Type Resolution and Polymorphism

When a variable is declared as num, the Dart compiler permits it to hold either an int or a double. The exact type is resolved at runtime based on the assigned value.
num a = 10;      // Compile-time type: num. Runtime type: int.
num b = 10.5;    // Compile-time type: num. Runtime type: double.

a = 20.5;        // Valid: 'a' can be reassigned to a double because its static type is num.

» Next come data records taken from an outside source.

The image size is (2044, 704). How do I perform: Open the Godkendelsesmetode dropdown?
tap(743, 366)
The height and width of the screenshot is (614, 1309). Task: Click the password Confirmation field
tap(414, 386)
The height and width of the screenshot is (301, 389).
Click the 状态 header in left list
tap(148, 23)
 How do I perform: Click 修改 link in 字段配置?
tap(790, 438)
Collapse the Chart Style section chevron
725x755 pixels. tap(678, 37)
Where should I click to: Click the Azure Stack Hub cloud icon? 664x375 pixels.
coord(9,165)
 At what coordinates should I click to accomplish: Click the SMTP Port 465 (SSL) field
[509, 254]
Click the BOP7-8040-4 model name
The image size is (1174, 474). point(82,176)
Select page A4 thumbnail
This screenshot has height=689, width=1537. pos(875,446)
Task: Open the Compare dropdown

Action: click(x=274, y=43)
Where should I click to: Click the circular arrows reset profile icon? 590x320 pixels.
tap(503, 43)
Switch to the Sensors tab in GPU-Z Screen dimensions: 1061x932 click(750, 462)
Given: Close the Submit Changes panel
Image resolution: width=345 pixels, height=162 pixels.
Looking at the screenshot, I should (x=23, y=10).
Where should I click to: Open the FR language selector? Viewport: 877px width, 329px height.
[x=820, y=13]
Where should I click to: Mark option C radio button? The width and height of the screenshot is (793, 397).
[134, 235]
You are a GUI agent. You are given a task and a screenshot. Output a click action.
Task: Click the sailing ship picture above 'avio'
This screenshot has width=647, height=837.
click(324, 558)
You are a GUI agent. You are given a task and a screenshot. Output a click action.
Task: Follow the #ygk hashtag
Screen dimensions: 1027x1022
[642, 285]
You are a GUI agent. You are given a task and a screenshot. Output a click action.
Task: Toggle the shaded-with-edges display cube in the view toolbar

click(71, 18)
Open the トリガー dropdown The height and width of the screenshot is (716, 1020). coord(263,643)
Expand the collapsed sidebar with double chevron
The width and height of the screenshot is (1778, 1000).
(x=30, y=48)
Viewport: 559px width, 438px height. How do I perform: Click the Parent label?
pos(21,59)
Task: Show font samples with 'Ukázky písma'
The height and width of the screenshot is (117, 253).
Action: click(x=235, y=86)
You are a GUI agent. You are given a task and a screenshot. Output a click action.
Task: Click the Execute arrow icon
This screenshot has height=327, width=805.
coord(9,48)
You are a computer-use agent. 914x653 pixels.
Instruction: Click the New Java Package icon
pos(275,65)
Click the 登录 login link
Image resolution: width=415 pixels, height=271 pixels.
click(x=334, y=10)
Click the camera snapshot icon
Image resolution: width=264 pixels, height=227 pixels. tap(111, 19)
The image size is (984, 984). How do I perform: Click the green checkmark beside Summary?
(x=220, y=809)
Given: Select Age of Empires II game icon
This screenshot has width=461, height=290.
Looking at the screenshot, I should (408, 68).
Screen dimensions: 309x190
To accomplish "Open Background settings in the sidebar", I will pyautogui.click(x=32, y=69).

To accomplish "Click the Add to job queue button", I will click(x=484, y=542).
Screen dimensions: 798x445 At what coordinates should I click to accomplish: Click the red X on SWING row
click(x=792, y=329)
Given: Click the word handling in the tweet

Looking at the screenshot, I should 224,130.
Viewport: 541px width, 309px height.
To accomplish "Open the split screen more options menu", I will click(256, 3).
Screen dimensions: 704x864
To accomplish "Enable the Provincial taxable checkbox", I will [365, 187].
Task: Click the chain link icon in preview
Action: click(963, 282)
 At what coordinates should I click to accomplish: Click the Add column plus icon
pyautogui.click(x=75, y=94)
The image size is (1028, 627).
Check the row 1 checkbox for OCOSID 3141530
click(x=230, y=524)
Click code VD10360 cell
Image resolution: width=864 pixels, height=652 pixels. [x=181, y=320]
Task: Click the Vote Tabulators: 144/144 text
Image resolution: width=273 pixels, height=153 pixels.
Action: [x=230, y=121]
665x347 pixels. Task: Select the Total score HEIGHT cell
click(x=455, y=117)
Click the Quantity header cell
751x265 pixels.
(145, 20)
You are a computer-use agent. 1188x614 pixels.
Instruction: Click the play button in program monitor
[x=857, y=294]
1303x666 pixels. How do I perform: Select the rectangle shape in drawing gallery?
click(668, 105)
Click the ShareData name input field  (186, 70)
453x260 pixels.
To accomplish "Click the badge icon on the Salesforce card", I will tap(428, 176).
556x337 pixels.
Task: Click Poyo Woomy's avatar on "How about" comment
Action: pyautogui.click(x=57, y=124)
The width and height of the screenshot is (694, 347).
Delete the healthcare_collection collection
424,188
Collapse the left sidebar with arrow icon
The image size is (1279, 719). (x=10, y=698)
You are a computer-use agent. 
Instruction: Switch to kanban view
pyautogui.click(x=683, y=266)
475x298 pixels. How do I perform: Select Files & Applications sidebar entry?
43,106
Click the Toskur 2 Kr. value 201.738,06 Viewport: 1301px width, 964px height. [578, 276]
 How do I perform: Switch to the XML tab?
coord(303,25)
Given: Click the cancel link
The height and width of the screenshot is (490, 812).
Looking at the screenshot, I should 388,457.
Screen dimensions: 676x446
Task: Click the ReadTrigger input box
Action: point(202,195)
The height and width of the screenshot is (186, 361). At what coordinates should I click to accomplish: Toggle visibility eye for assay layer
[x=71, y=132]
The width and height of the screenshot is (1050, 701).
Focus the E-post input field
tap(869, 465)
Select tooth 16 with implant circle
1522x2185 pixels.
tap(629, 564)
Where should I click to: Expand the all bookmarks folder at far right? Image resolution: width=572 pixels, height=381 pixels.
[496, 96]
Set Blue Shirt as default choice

Platform-Specific Memory Representation

The underlying memory representation of num subclasses depends on the compilation target:
  • Native (Dart VM / AOT): int is represented as a 64-bit two’s complement integer. double is represented as an IEEE 754 64-bit double-precision floating-point number.
  • Web (JavaScript): Because JavaScript lacks a distinct integer type, both int and double are mapped to JavaScript’s Number type (IEEE 754 double-precision float). Consequently, on the web, int precision is restricted to 25312^{53} - 1 (the maximum safe integer in JavaScript).

Core Properties

The num class defines several standard properties to evaluate the state of the numeric value:
num value = -42.5;

bool finite = value.isFinite;     // true (not NaN or infinity)
bool infinite = value.isInfinite; // false
bool nan = value.isNaN;           // false (Not-a-Number check)
bool negative = value.isNegative; // true
num sign = value.sign;            // -1.0 (Returns -1, 0, or 1 based on polarity)

Core Methods

num provides a standard suite of mathematical and transformation methods inherited by both int and double: Type Conversion:
num val = 42.9;
int asInt = val.toInt();       // 42 (truncates the fractional part)
double asDouble = val.toDouble(); // 42.9
Rounding and Bounding:
num val = 42.5;
num absolute = val.abs();             // 42.5
int ceiling = val.ceil();             // 43
int floor = val.floor();              // 42
int rounded = val.round();            // 43
int truncated = val.truncate();       // 42
num clamped = val.clamp(45.0, 50.0);  // 45.0 (bounds the value between lower and upper limits)

Parsing

The num class provides static methods for parsing string literals into numeric types. The parser automatically infers whether to return an int or a double based on the presence of a decimal point or exponent.
num parsed1 = num.parse('42');      // Returns int: 42
num parsed2 = num.parse('42.5');    // Returns double: 42.5

// tryParse returns null instead of throwing a FormatException on failure
num? safeParse = num.tryParse('invalid_number'); // Returns null

Operator Restrictions

While num supports standard arithmetic operators (+, -, *, /, %, ~/), it does not support bitwise operators (&, |, ^, ~, <<, >>, >>>). Bitwise operations are strictly defined on the int class. To perform bitwise operations on a num variable, it must first be explicitly cast or converted to an int.
num x = 5;
num y = 3;

// num result = x & y; // COMPILATION ERROR: The operator '&' isn't defined for the class 'num'.